INSPIRE-MIF / helpdesk-geoportal

Community discussion for INSPIRE geoportal topics
11 stars 3 forks source link

AT: Trigger new harvest #210

Open manilly opened 3 days ago

manilly commented 3 days ago

Hi, could you please trigger a new harvest for Austrian CSW and Publish the results in Geoportal Frontend? Thanks, Manuel

jescriu commented 3 days ago

Dear @manilly, I just triggered the harvesting process for your endpoint but it suddenly stops before finishing with all records. Could you please check if your server is stable? Now I will start harvesting DE, which was already scheduled for today. When finished, I will try with your endpoint again.

manilly commented 2 days ago

Our endpoint seems to work fine. Could you please try again?

jescriu commented 2 days ago

Will do. DE also had the same issue after having harvested 3K records. Our ICT team is checking the production console.

jescriu commented 2 days ago

Dear @manilly, We analised the logs for AT and DE harvests launch yesterday and the issue seems to be caused by errors in the GetRecord function returning fewer records than actually requested (20 at a time, as configures in the harvester).
This may be due to incorrect indexing of some records. We did some harvest to other endpoints and completed correctly. Could you please run a reindexation in your catalogue (AT) and let us know when finished? We are doing the same in the production harvesting console.

manilly commented 2 days ago

Dear @jescriu, I just did a reindexing. Could you try again? We currently have 1682 metadata entries.

manilly commented 2 days ago
image
manilly commented 2 days ago

I just tried a Harvest in Sandbox - only 1643 instead of 1682 metadata were harvested. There are datasets, services and series missing. I'll try to figure out which are missing

jescriu commented 2 days ago

Please, take care that all records are correctly reindexed. Sometimes it happens that a records is not accessible (e.g. the XML view is blank) due to an invalid XML structure. Worth to check with e.g. Notepad++ Obviously, these records are neither accessible through the CSW.

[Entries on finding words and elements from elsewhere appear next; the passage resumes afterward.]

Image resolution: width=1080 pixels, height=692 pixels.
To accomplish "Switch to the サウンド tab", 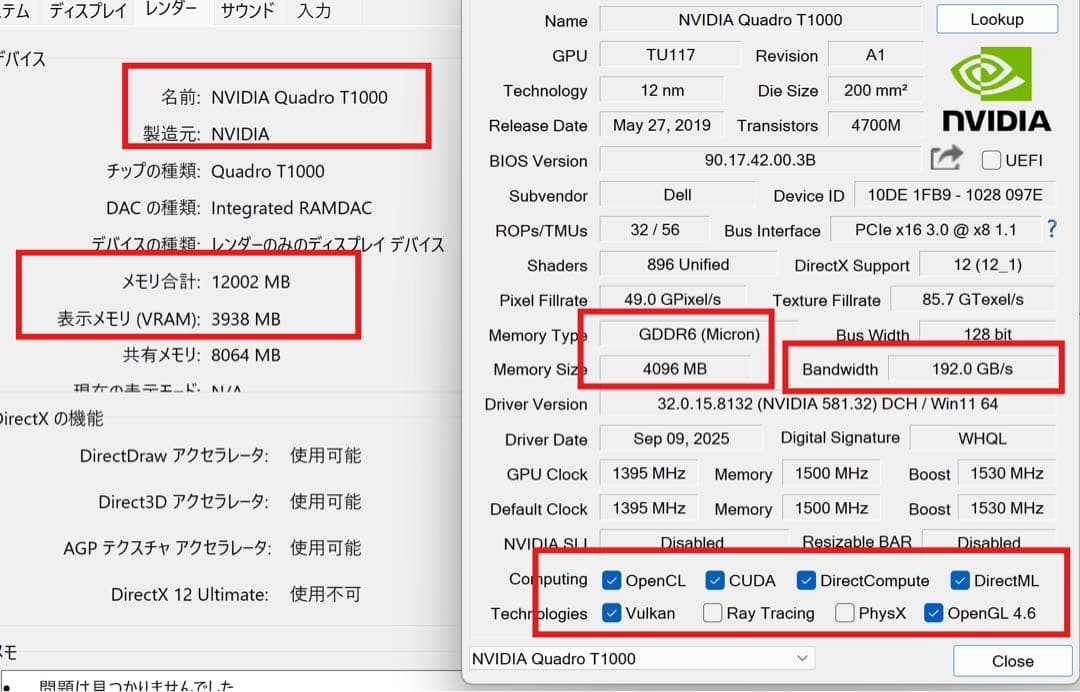I will (246, 10).
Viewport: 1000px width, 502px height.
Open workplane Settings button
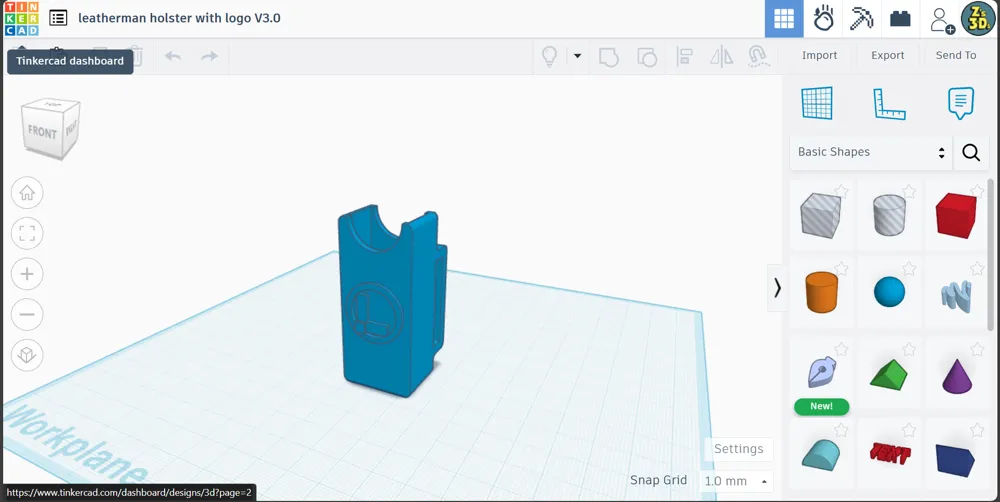coord(739,449)
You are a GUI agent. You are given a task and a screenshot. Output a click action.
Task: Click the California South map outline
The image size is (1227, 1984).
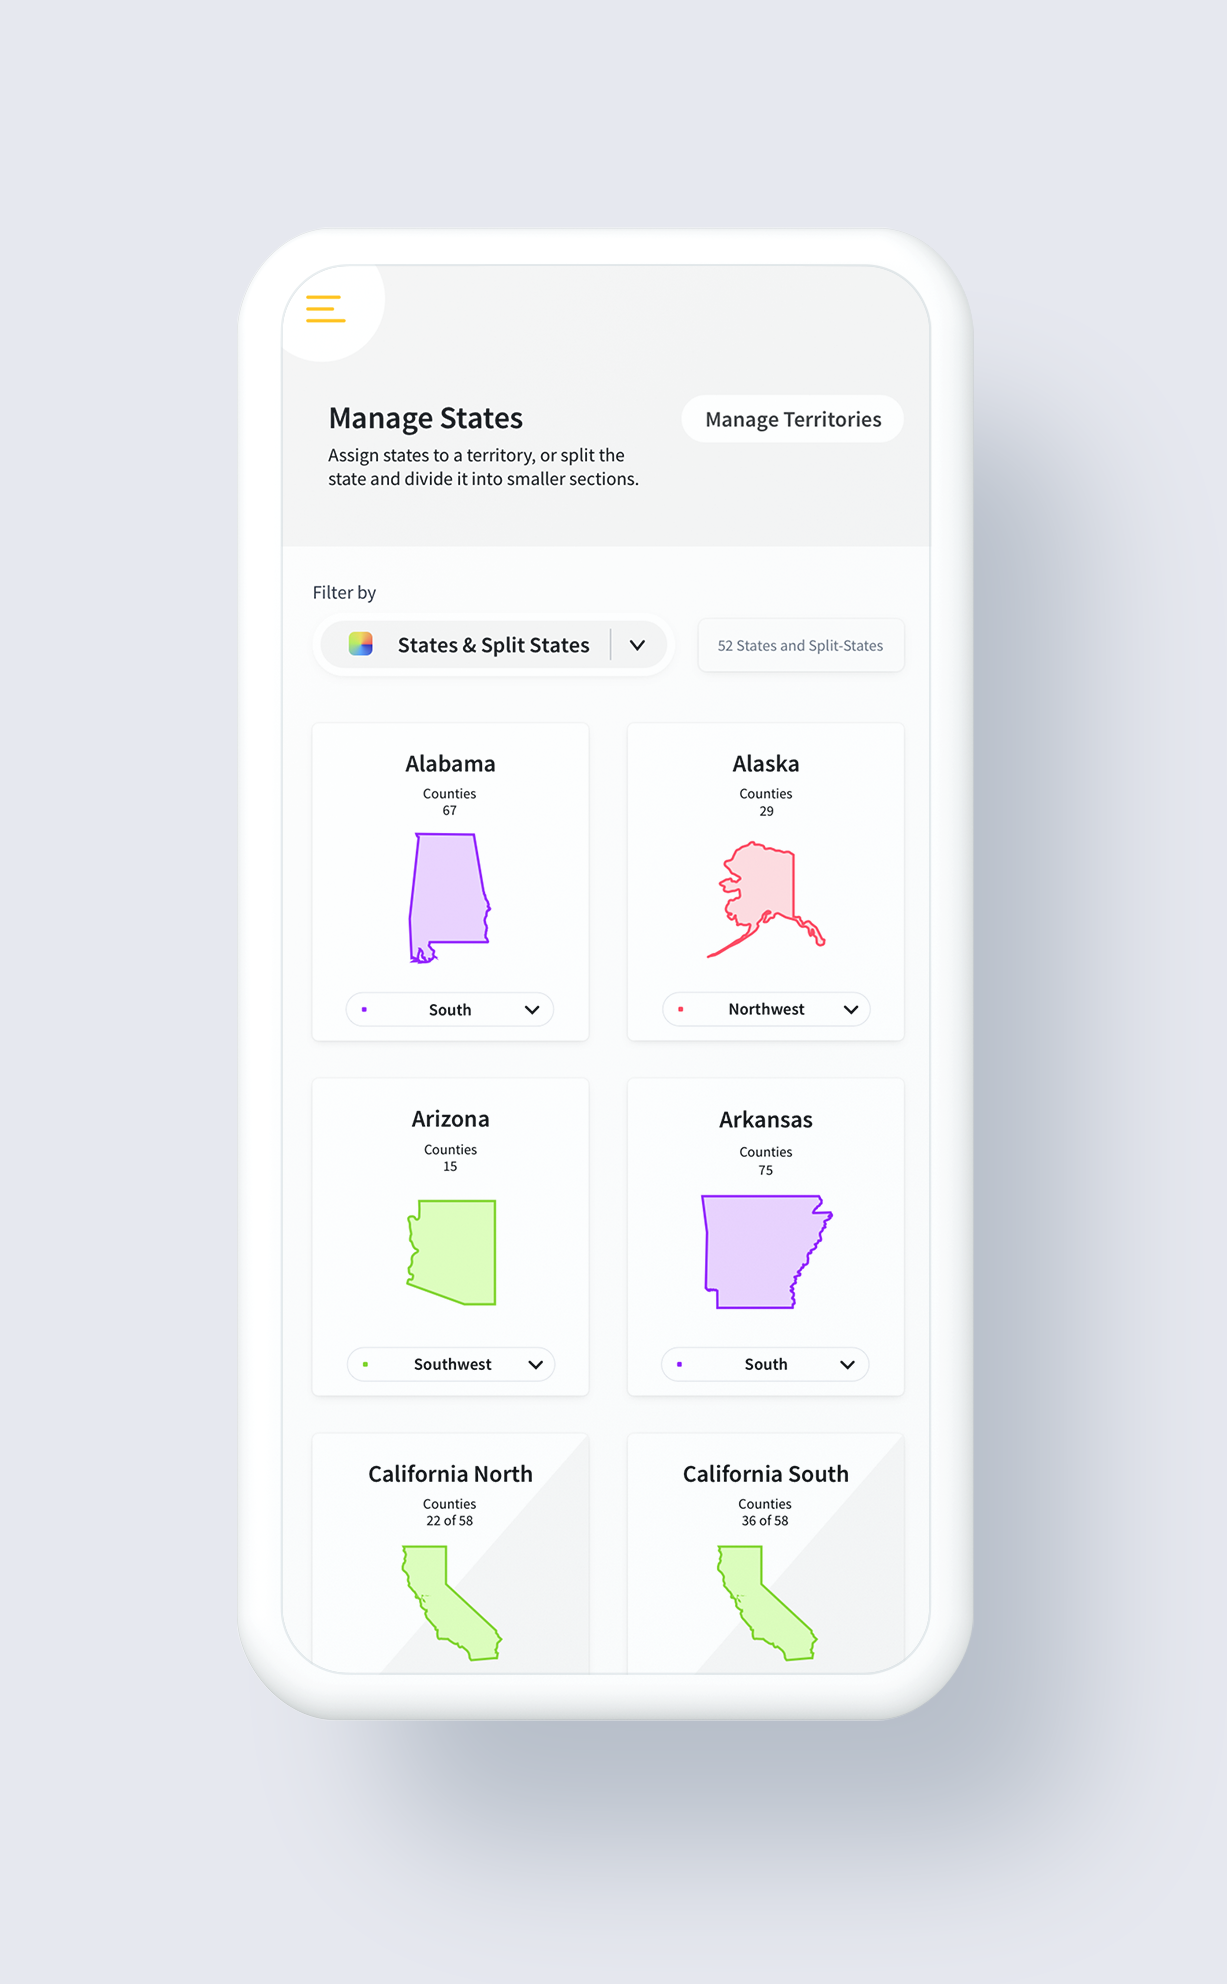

manilly commented 2 days ago

e.g. this one wasn't harvested in sandbox: https://geometadaten.lfrz.at/at.lfrz.discoveryservices/srv/ger/csw?service=CSW&version=2.0.2&request=GetRecordById&outputschema=http://www.isotc211.org/2005/gmd&elementSetName=full&id=f2e11a84-cdc7-4cfa-b048-da3675d58704 I can't find any difference to a similar metadata record which was successfully harvested (https://geometadaten.lfrz.at/at.lfrz.discoveryservices/srv/ger/csw?service=CSW&version=2.0.2&request=GetRecordById&outputschema=http://www.isotc211.org/2005/gmd&elementSetName=full&id=3ebf4590-e670-448c-ac38-5a04c7d96307)

jescriu commented 2 days ago

Thanks for the example. We will take a look if needed. Let us finish the reindexation also on our side. It takes long (~ 341700 metadata records).

jescriu commented 1 day ago

Dear @manilly - After the reindexation, we got the same harvesting error after a while. Any results on the checks on your side?

manilly commented 1 day ago

I tried an external harvesting in an blank GeoCat GN instance (3.12.13) and sucessfully got 1678 records.

image
jescriu commented 1 day ago

We will try to figure out what is happening.